When the Khan had heard the letter, he rejoiced greatly, and said, "These are in truth the words of my father, 'All-knowing' the Khan." And he loaded Ânanda the wood-carver with rich rewards, but sent and called unto him Kun-dgah the painter.
Kun-dgah the painter came with all haste into the presence of the Khan, who caused the letter of his father to be read out to him; and he as he heard it was seized with great fear and trembling; but when he saw Ânanda the wood-carver standing whole before him, all white from the milk-washing and clad in the costly garment of gauze as if the light of the gods' kingdom yet clove to him, he said within himself,--
"Surely the fire hath not burnt him, as I see him before mine eyes, so neither shall it burn me; and if I refuse to go a worse death will be allotted me, while if I accept the charge I shall receive rich rewards like unto Ânanda," So he consented to have his painter's gear in readiness in seven days, and to go up to the gods' kingdom by means of the pile burnt with fire.
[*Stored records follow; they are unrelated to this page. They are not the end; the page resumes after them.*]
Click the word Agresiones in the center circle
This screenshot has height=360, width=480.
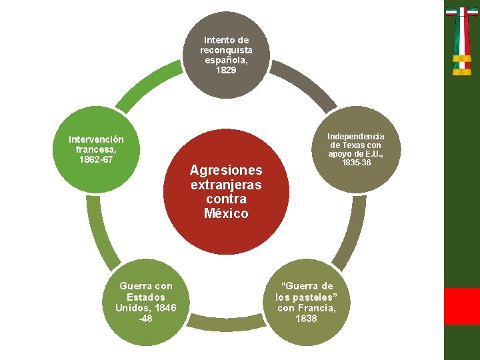point(226,170)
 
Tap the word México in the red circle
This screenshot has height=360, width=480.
point(226,214)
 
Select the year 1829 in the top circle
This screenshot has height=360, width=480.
point(226,70)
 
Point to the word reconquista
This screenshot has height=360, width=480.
point(226,50)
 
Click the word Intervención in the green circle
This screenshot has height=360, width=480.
point(96,139)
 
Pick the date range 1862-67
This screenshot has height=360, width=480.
point(96,161)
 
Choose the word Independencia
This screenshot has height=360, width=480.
point(355,136)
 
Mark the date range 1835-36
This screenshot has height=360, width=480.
point(355,163)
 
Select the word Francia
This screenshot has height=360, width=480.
point(317,308)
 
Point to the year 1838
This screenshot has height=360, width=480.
point(306,319)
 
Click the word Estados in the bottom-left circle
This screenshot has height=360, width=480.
point(146,297)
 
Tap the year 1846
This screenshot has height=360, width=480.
point(163,308)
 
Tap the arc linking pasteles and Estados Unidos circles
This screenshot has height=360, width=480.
point(227,325)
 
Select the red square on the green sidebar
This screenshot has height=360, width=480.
point(462,306)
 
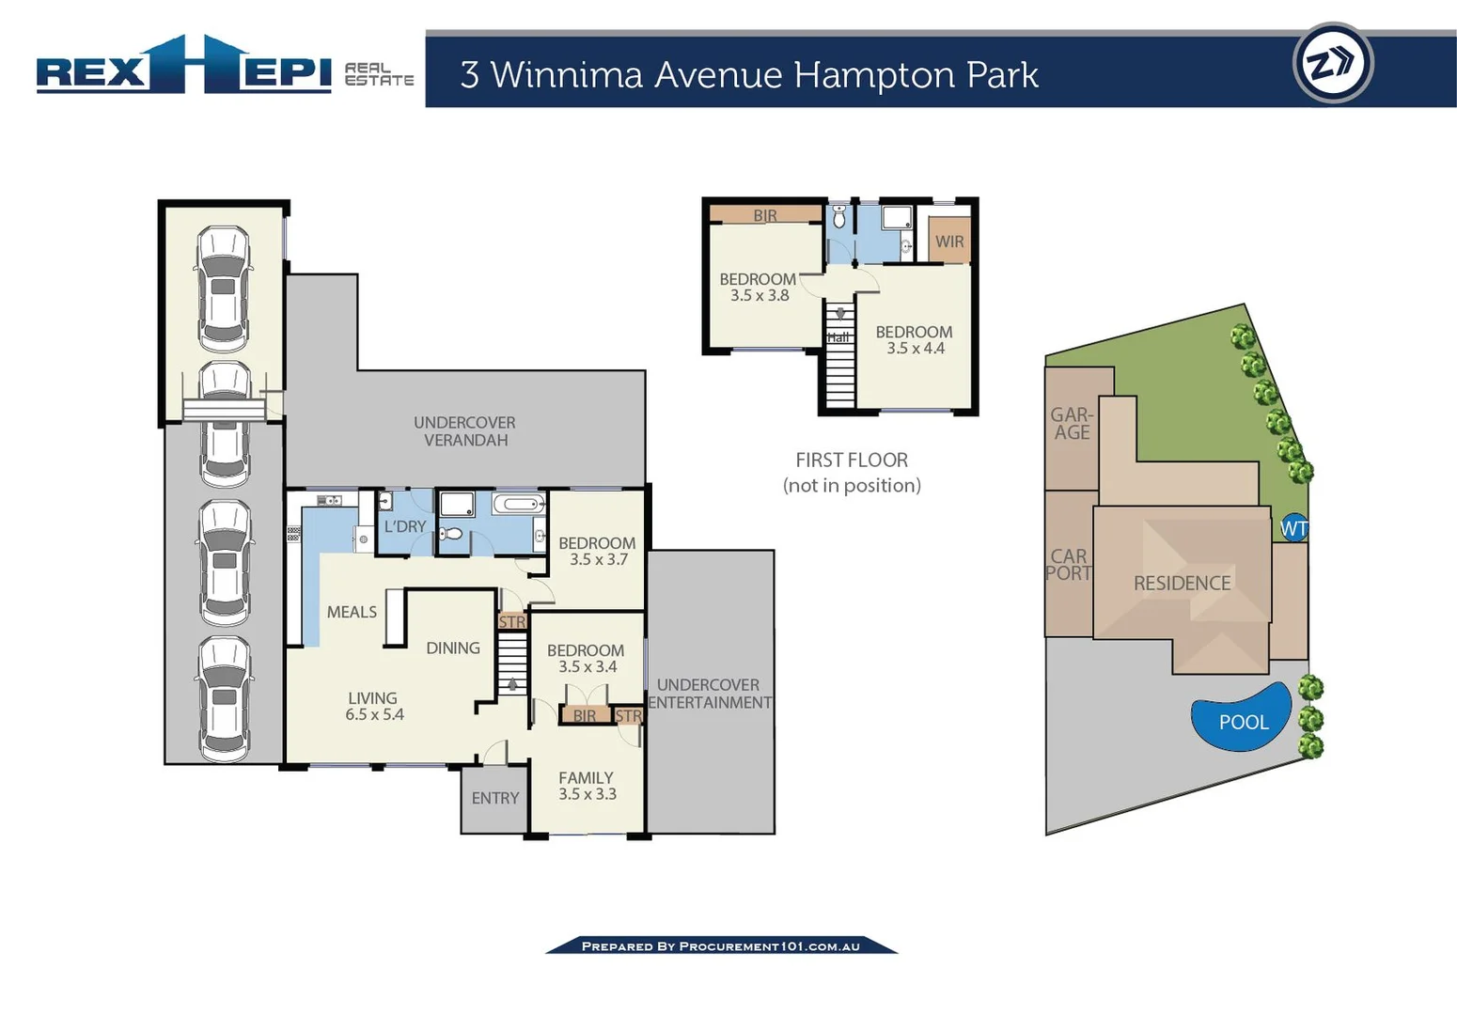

When the seven days were passed, all the people assembled in the field of Kun-dgah the painter, and the Khan came in his robes of state surrounded by the officers of his palace, and the ministers of the kingdom. The pile was well heaped up of beams of wood steeped in spirit distilled from sesame grain; in the midst they placed Kun-dgah the painter, and with the melody of every solemn-sounding instrument they set fire to the pile. Kun-dgah fortified himself for the torture by the expectation that soon he would begin to rise on the clouds of smoke; but when he found that, instead of this, his body sank to the ground with unendurable pain, he shouted out to the people to come and release him. But the device whereby he had intended to drown the cries of the Wood-carver prevailed against him. No one could hear his voice for the noise of the resounding instruments; and thus he perished miserably in the flames.
"Truly that bad man was rewarded according to his deserts!" exclaimed the Prince.
And as he let these words escape him thoughtlessly, the Siddhî-kür replied, "Forgetting his health, the Well-and-wise-walking Prince hath opened his lips." And with the cry, "To escape out of this world is good!" he sped him through the air, swift out of sight.